> WORK TO DO:
Recast the rows as a numbered list, leaving out blank lines. Include only the part that opens with the line containing "Task: Point to the word domains" and closes with the line containing "pyautogui.click(x=116, y=455)".

> DATA SHOWN:

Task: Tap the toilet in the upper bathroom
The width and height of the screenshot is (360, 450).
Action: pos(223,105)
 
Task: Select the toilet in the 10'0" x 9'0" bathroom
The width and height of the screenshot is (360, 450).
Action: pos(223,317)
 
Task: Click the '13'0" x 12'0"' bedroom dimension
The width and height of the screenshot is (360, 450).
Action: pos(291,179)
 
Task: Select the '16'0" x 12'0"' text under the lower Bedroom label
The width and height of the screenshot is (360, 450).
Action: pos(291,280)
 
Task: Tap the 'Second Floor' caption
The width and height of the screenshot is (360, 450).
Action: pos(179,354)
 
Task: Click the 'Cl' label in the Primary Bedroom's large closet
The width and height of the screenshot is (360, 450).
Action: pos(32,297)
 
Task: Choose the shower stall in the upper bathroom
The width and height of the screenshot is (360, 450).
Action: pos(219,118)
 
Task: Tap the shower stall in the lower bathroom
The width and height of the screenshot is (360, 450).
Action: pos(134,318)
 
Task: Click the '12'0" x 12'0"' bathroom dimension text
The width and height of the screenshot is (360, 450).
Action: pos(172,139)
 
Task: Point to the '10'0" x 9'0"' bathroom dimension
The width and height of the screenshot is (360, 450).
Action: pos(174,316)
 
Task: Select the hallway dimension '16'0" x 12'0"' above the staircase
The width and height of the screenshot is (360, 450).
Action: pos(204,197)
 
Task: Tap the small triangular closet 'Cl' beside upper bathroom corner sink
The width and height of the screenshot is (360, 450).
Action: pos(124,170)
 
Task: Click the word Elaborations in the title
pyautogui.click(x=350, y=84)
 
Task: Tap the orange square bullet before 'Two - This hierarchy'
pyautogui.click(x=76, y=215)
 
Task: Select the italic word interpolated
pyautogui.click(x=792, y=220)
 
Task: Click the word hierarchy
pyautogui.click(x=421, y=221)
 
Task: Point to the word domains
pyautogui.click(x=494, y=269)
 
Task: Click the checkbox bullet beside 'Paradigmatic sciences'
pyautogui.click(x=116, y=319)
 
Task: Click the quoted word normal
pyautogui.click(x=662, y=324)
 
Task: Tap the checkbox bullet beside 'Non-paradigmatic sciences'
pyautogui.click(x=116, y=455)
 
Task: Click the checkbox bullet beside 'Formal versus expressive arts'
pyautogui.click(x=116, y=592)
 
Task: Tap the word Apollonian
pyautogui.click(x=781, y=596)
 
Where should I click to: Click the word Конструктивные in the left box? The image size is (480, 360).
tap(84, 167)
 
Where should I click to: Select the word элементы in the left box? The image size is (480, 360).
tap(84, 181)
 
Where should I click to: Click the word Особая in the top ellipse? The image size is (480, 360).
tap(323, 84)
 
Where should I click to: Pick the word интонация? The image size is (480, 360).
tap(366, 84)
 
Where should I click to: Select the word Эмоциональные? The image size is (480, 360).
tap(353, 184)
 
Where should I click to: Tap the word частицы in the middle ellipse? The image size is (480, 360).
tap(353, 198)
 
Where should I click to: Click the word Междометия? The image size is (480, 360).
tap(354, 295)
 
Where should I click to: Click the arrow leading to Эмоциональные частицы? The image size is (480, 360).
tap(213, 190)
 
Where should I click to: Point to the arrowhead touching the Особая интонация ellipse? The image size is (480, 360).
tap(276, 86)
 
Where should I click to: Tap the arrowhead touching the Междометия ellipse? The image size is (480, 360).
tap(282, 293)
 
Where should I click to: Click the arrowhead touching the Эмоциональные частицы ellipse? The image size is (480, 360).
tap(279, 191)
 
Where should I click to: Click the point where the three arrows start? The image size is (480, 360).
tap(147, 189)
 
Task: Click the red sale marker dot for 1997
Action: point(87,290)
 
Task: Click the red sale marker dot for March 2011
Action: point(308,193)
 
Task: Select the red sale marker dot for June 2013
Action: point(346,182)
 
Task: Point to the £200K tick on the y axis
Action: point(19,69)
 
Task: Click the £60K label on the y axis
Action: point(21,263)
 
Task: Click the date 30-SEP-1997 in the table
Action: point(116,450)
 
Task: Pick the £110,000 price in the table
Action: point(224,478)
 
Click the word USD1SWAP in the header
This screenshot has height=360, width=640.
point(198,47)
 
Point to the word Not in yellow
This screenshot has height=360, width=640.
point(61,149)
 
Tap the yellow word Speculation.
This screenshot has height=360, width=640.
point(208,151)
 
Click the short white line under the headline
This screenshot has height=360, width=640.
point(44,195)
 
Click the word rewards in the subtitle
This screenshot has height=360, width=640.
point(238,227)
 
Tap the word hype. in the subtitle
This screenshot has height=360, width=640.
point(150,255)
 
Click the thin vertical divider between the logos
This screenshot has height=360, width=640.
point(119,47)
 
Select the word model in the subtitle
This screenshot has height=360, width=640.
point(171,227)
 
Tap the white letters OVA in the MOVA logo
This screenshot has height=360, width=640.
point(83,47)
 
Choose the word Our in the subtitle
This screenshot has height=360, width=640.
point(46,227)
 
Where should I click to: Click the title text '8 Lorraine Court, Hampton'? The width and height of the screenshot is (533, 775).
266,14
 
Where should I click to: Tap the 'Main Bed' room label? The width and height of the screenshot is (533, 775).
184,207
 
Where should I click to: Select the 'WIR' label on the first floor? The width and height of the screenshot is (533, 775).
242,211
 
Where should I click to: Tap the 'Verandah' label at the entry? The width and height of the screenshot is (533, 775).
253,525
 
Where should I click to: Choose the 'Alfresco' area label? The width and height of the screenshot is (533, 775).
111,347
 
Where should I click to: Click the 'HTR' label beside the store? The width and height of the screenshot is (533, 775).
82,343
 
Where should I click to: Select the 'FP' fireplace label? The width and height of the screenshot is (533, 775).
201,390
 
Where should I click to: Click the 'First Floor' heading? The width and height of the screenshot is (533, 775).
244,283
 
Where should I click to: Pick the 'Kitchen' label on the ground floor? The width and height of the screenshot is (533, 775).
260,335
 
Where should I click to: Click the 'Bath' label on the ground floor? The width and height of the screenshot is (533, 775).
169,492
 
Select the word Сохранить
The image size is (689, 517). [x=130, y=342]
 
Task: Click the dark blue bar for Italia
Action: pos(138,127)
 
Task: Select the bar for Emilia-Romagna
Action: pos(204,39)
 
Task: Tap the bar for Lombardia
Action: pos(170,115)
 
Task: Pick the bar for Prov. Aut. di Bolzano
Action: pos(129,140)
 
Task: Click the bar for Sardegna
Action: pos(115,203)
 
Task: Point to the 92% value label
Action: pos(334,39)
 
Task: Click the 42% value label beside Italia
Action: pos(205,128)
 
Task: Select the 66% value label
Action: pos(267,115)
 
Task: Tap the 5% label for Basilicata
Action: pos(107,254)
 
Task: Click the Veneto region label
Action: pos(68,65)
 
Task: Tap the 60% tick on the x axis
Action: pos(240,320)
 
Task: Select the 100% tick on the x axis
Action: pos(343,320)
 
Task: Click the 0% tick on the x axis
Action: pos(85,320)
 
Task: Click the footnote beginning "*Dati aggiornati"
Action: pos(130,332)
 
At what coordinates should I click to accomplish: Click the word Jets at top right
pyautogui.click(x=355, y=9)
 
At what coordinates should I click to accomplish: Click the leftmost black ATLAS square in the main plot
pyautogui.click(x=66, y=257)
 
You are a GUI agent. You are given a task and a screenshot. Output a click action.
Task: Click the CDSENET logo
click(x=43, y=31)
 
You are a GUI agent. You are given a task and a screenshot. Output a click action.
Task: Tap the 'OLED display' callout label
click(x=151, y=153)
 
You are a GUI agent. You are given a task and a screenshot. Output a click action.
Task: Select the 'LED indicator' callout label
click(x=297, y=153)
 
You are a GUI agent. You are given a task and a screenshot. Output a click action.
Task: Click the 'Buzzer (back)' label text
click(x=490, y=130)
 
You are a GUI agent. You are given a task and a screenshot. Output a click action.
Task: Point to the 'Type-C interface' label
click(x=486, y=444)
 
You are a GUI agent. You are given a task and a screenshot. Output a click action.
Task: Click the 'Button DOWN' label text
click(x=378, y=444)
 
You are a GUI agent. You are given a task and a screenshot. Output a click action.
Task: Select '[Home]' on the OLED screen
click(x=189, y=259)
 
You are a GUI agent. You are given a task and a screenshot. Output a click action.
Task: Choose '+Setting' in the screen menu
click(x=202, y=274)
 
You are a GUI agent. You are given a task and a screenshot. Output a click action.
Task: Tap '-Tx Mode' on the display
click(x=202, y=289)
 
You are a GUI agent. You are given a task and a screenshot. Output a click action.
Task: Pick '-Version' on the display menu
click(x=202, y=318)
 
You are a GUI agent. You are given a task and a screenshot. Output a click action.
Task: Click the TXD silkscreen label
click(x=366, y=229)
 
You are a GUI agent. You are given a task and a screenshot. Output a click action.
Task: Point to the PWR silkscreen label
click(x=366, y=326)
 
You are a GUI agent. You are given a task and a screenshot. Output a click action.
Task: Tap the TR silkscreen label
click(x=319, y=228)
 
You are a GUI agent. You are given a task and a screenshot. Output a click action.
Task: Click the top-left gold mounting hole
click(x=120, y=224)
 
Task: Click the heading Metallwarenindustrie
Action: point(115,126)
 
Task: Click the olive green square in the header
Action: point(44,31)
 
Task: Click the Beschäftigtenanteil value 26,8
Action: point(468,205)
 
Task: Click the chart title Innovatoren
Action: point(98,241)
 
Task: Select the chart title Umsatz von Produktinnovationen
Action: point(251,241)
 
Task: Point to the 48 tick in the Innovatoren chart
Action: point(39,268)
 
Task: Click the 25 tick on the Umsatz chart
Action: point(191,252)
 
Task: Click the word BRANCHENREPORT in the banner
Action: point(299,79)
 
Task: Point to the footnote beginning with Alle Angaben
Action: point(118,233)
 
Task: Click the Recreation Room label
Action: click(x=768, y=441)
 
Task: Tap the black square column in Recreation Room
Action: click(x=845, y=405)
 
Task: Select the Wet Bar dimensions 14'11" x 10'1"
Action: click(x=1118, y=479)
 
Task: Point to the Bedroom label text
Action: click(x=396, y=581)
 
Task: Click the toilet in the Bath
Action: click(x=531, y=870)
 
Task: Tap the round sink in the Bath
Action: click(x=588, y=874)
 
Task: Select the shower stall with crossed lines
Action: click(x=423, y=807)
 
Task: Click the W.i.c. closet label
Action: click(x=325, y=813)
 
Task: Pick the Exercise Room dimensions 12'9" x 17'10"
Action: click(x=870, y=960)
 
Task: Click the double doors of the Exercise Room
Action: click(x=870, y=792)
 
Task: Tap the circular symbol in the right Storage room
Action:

> CORRECT OUTPUT:
1. Task: Point to the word domains
2. pyautogui.click(x=494, y=269)
3. Task: Click the checkbox bullet beside 'Paradigmatic sciences'
4. pyautogui.click(x=116, y=319)
5. Task: Click the quoted word normal
6. pyautogui.click(x=662, y=324)
7. Task: Tap the checkbox bullet beside 'Non-paradigmatic sciences'
8. pyautogui.click(x=116, y=455)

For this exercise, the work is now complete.